Lynas’ production of neodymium and praseodymium (NdPr) was up 16.7 per cent from its flagship Mt Weld rare earths processing facility in Kalgoorlie in the three months to March 31, and total rare earths oxide (REO) production reached 1911 tonnes (t).
With Mt Weld operating as the only facility of its kind currently online in Australia, Lynas enjoyed a quarter buoyed by the highest sell prices since December 2022 at $50.50/kg.
Sales revenue equalled $123 million and sales receipts reached $124.6 million.
With such a successful quarter under its belt and the prospect of another coming to fruition, Lynas chief executive officer Amanda Lacaze expressed concern over the Federal Government’s recent announcement of a $1.2 billion critical minerals strategic reserve, which will see voluntary national offtake agreements and selective stockpiling for minerals like rare earths.
“It seems to me that the [Federal Government], if re-elected, proposes to buy rare earth products at uneconomic prices,” Lacaze told The Australian Financial Review. “Am I going to meet a representative from the critical minerals office in our customers’ foyers? At what price will they be selling? Will they undercut us?
“From our perspective, the proposed policy will not suddenly transform uneconomic projects into economic projects … it will not underwrite sustained success.”
According to Lacaze, there is a risk that unviable commercial rare earths projects will be supported by Federal Government funding to the detriment of the wider industry.
“It’s important that these businesses have a long-term competitive advantage and pathway to be self-sustaining to avoid creating a class of businesses that rely on government subsidies,” Lacaze said.

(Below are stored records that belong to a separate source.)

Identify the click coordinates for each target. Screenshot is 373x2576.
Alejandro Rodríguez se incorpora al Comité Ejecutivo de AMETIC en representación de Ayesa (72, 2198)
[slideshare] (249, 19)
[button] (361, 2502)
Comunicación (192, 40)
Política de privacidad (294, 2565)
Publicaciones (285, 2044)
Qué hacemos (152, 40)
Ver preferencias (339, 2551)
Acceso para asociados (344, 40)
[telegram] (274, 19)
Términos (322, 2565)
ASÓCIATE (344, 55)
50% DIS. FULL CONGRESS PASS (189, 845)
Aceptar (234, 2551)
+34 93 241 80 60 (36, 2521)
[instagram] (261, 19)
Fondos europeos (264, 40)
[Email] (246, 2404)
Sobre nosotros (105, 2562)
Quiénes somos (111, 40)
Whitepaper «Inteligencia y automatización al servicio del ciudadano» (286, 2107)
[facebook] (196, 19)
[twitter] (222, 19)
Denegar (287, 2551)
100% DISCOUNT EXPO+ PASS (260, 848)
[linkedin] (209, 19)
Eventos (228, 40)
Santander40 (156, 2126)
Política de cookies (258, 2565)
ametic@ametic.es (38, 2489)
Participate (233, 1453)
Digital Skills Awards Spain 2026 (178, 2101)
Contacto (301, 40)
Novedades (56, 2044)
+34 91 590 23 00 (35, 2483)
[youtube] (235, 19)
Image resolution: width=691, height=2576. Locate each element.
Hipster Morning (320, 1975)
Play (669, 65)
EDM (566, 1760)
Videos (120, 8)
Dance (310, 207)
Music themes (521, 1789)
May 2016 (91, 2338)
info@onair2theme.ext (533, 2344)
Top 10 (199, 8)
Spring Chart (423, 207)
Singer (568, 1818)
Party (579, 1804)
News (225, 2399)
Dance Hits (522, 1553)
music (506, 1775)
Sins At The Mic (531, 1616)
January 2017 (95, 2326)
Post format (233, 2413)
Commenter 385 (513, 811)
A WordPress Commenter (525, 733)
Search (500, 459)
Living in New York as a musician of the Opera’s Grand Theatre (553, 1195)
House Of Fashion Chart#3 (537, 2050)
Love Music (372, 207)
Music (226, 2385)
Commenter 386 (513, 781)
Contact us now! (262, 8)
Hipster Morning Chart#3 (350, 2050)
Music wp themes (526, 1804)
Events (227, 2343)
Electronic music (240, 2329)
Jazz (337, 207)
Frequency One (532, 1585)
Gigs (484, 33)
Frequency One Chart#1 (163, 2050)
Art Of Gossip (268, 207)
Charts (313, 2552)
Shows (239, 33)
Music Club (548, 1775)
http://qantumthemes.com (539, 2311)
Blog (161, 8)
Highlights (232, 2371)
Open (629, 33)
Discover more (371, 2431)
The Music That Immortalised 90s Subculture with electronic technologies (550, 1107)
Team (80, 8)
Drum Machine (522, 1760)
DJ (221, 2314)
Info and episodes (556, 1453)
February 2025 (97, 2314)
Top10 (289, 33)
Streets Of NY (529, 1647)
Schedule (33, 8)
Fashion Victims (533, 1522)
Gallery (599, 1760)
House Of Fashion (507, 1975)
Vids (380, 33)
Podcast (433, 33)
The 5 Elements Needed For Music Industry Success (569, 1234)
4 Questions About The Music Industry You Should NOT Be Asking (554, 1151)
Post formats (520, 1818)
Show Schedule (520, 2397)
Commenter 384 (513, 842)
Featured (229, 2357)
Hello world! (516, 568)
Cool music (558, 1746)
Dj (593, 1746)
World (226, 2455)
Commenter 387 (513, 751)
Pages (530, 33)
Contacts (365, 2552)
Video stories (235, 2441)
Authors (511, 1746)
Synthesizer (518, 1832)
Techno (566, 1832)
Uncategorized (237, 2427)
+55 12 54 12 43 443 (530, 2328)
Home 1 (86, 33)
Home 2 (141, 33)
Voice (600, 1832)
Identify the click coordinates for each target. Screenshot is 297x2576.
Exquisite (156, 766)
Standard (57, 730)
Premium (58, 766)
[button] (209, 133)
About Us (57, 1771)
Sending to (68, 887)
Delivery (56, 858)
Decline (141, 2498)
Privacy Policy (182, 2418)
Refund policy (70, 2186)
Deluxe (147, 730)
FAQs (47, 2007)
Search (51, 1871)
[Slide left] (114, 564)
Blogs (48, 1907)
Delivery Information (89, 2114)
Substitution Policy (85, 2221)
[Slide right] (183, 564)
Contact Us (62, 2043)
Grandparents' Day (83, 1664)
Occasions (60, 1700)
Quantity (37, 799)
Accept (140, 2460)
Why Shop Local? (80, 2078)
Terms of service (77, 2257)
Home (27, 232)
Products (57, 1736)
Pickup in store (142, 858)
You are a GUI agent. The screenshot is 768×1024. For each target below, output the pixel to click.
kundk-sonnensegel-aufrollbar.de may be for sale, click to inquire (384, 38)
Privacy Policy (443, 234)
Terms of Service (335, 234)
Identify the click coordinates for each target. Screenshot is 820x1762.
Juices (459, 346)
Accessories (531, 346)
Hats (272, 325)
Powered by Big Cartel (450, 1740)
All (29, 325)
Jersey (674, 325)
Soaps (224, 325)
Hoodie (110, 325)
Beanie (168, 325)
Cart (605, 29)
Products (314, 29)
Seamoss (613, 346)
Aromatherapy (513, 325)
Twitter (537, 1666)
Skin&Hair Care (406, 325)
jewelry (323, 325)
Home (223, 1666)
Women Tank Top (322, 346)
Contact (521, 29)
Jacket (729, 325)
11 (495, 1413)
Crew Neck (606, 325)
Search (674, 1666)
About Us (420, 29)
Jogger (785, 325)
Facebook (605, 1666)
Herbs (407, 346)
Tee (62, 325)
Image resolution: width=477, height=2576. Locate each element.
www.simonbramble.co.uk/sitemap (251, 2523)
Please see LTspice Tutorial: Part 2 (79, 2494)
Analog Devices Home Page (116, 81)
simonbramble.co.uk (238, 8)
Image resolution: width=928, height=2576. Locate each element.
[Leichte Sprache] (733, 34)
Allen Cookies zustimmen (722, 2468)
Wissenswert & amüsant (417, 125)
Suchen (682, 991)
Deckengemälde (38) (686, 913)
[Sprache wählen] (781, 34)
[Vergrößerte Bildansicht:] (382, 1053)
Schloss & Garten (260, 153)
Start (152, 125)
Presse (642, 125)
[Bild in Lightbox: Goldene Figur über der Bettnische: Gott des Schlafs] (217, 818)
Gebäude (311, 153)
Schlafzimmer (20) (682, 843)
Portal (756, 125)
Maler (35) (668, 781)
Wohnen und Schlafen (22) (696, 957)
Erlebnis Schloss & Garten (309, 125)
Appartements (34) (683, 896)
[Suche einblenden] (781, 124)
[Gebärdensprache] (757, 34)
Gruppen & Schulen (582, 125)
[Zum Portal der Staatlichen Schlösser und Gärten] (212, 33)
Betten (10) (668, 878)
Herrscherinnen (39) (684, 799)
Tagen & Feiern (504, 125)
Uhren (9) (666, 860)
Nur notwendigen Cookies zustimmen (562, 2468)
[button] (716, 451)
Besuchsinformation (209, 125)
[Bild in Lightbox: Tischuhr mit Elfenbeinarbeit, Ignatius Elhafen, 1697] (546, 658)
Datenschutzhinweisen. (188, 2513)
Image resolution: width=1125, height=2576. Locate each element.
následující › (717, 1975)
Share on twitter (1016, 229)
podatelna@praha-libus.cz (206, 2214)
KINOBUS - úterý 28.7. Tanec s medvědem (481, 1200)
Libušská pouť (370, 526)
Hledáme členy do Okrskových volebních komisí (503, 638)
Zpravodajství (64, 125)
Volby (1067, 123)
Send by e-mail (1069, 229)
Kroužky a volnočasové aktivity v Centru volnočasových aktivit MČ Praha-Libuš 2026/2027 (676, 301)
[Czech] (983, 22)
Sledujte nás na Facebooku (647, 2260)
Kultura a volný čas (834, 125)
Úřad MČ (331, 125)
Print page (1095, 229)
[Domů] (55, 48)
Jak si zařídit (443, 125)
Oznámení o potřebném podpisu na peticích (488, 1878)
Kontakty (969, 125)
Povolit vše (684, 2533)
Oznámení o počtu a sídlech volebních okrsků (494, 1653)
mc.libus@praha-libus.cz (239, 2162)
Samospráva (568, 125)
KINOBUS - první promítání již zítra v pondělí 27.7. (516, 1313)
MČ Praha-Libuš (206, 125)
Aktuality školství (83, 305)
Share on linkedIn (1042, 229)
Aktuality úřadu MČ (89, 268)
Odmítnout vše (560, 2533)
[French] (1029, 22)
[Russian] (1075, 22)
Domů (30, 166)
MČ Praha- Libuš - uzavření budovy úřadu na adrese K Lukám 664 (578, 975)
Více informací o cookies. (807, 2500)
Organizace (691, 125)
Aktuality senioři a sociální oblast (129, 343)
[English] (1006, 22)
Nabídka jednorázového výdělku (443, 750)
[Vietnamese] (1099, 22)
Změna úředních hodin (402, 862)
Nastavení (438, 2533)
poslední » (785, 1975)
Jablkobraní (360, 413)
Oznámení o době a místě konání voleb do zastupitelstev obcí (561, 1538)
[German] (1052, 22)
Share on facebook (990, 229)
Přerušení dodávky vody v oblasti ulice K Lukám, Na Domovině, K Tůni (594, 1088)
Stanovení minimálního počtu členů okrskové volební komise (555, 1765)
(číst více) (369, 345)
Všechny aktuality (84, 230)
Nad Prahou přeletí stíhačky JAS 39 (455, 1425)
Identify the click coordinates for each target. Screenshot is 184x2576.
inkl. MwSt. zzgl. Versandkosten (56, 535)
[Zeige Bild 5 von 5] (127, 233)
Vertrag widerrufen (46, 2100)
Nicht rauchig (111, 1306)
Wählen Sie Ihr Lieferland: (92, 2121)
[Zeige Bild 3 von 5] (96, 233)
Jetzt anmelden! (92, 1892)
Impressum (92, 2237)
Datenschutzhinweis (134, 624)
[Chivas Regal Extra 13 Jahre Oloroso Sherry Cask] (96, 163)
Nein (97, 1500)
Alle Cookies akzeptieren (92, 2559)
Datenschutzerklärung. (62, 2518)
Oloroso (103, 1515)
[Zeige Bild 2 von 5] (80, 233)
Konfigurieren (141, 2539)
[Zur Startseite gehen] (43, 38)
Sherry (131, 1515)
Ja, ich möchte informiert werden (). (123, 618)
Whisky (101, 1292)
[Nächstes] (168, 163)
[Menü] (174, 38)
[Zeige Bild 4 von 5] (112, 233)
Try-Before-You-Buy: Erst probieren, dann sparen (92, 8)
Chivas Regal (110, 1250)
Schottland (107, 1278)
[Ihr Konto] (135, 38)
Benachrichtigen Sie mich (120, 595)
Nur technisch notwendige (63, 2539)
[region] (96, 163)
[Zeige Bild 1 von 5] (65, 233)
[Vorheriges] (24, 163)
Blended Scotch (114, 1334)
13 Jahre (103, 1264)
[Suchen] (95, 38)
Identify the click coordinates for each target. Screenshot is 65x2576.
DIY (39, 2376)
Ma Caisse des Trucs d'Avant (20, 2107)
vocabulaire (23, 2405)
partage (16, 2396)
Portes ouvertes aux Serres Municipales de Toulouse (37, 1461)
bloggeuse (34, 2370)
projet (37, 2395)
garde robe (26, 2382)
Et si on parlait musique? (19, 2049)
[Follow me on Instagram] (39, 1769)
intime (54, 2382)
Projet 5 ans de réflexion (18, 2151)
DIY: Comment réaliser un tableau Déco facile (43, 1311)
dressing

“I can’t see that this is going to do anything other than prop up projects which would otherwise not be economic.”
The initiative has received mixed reviews from industry players, with many key mining association welcoming the reserve.
“It will provide support to the private sector and assist international investors and partners with the upfront capital costs of new projects,” Association of Mining and Exploration Companies chief executive officer (CEO) Warren Pearce said.
“In the geopolitical context of today, critical minerals are more important than ever. This policy setting will help Australia leverage our position as a major critical minerals player in the global market.”
Minerals Council of Australia CEO Tania Constable welcomed the announcement but emphasised it would require a deft hand.
“We must focus on the fundamentals that will give Australia back the edge over other mining nations,” Constable said.
“These changes would make it easier for companies to invest in Australia, without the need for taxpayer-funded incentives and government intervention in markets.”